Ireland’s transition to offshore renewable energy and other energy measures will cost at least €129bn in investment between 2024 and 2030, a report by the Davy Group estimates.
This equates to over €18.5bn investment per year or 6.8% of modified Gross National Income (GNI) and is comparable with international norms of c. 5% of GNI, the wealth management and capital markets group says.
This is roughly equivalent to €25,000 per individual by 2030, the report by Dr Fergal McNamara, senior policy director at Davy, says.
The Davy White Paper, published today and entitled “Investing in tomorrow: Shaping a Net Zero future” examines how this investment will be funded and by whom.
Of the €129bn investment on dedicated energy transition measures, the private sector will account for 85% of planned investment, it says.
This will be driven by electrification of energy and transport and retrofitting of homes and businesses,
Dr McNamara’s analysis is focused on dedicated energy transition measures, but he notes that total investment on measures substantially attributable to climate, including tens of billions of euro of planned investment under the National Development Plan, will likely exceed €150bn.

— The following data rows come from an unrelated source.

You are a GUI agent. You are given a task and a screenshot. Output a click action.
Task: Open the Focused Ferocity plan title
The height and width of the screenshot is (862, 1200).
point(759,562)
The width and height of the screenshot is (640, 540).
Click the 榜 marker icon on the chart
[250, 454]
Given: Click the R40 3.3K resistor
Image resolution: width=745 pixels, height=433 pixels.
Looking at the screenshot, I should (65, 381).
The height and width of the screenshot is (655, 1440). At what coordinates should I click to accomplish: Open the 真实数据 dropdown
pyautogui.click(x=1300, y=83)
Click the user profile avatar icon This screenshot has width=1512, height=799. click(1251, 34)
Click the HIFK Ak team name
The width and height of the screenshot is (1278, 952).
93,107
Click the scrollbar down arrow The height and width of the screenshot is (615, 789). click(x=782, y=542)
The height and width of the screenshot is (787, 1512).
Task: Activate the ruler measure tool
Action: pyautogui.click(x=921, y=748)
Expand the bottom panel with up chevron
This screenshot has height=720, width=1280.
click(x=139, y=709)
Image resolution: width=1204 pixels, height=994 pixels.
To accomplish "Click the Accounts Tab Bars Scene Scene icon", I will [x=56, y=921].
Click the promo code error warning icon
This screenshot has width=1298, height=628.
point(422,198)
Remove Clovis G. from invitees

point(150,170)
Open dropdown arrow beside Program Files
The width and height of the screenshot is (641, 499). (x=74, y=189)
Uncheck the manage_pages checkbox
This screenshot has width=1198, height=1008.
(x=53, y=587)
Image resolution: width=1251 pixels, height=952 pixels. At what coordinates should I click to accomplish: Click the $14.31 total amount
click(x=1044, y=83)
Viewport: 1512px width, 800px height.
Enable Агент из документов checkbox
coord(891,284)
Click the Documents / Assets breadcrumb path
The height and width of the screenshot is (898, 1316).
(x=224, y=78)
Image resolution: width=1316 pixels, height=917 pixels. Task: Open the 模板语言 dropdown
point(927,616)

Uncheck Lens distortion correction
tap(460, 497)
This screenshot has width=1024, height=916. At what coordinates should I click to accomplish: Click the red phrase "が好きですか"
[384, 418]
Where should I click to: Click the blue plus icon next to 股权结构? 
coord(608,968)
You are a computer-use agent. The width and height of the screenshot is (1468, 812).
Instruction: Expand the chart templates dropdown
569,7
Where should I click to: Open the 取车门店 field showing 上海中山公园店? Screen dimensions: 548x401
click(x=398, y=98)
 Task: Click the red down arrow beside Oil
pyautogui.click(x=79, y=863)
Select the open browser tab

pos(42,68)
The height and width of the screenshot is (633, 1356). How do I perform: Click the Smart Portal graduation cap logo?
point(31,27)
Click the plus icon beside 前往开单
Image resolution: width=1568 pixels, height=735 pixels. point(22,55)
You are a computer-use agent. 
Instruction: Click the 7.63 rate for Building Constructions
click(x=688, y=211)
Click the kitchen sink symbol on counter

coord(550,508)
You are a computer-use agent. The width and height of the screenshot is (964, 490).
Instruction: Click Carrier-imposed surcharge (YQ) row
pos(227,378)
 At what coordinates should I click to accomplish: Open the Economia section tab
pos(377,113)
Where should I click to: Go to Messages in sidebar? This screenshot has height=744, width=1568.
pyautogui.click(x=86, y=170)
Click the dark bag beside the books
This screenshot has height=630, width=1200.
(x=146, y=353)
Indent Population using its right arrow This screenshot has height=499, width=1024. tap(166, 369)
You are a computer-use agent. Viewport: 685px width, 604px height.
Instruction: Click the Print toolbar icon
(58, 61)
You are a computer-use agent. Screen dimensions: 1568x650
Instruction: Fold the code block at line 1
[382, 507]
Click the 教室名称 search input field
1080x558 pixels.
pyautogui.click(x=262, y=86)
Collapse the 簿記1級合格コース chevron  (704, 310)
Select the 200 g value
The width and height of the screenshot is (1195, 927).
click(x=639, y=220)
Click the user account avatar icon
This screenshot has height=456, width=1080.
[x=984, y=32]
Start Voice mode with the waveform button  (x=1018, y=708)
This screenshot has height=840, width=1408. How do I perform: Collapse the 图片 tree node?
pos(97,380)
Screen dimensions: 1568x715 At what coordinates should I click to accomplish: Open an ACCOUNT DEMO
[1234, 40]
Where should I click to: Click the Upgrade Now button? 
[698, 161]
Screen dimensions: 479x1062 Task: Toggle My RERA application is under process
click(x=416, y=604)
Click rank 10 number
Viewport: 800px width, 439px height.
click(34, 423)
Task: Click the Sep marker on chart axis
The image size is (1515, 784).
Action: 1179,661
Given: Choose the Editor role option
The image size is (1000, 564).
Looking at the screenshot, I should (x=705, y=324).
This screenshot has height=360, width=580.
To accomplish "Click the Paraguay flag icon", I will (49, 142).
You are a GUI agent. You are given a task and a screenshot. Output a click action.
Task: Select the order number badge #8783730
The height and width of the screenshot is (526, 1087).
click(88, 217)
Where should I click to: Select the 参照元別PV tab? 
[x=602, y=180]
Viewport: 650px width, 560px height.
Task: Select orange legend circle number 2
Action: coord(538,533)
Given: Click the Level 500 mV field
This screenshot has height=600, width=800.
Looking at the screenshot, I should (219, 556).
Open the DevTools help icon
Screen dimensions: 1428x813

This makes it the largest-ever investment by the State, households and businesses.
“Though these are punchy numbers, they dwarf the environmental, economic, political and social costs of doing nothing, as evidenced by the destruction and cost of recent flooding in East Cork. EU fines and reputational damage will also keep Ireland’s “feet to the fire” to deliver on climate change objectives or suffer even greater cost over the longer term, he said.